(Your goal): Reproduce the lines below unchanged, beginning with the line that contains "This screenshot has width=600, height=395." and continuing through the line that contains "click(148, 970)", both included.

(Data provided):
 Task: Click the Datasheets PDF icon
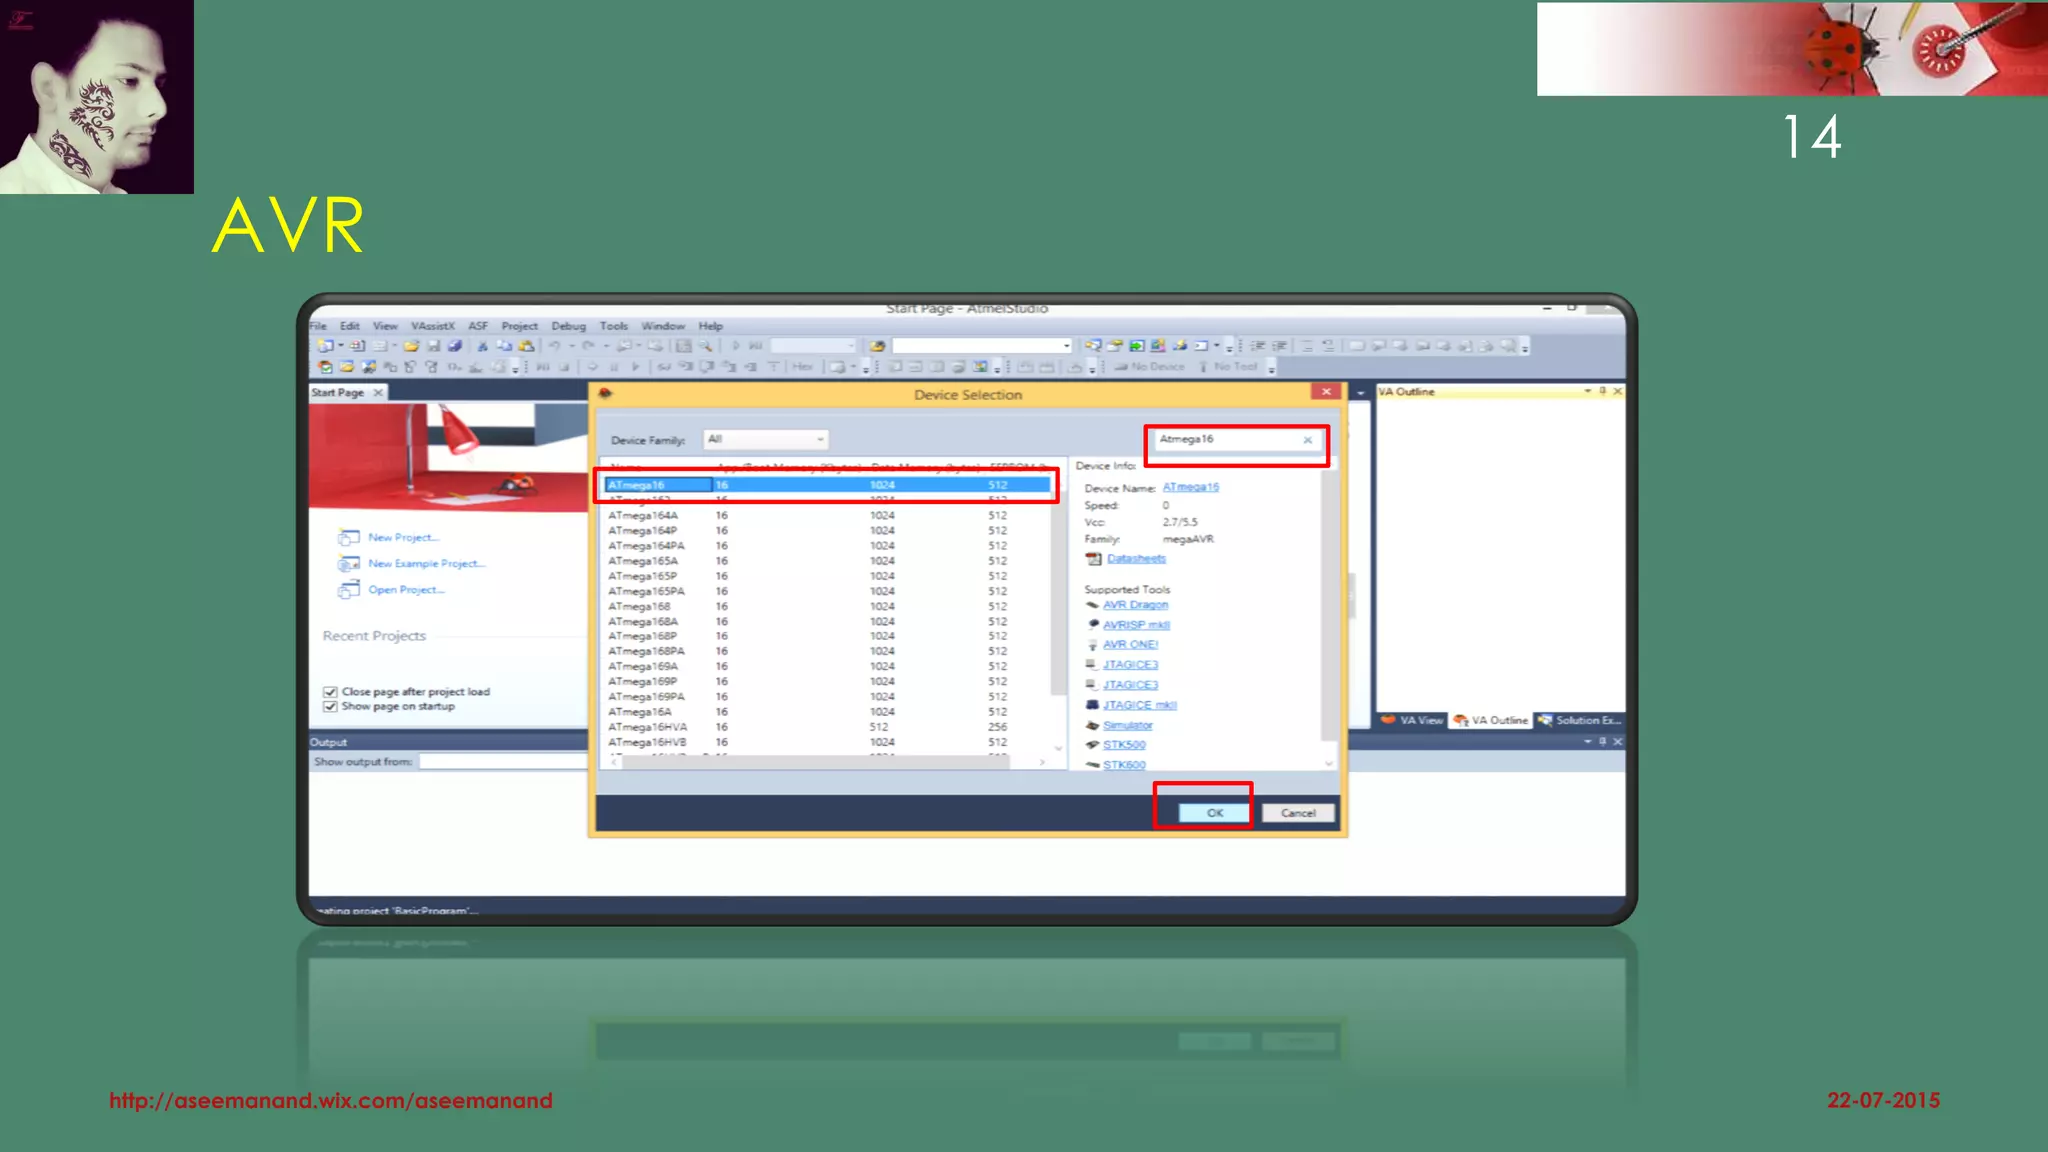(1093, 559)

---

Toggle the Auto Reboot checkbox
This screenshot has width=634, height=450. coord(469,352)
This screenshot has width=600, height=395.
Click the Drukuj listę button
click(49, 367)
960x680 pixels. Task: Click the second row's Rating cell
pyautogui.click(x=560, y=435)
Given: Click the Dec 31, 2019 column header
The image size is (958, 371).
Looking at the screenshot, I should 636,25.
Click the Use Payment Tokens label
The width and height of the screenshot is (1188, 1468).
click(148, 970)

==

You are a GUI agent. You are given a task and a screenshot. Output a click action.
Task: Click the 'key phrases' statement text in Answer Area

(Full answer):
This screenshot has width=600, height=395.
Click the Drukuj listę button
click(49, 367)
960x680 pixels. Task: Click the second row's Rating cell
pyautogui.click(x=560, y=435)
Given: Click the Dec 31, 2019 column header
The image size is (958, 371).
Looking at the screenshot, I should 636,25.
Click the Use Payment Tokens label
The width and height of the screenshot is (1188, 1468).
click(148, 970)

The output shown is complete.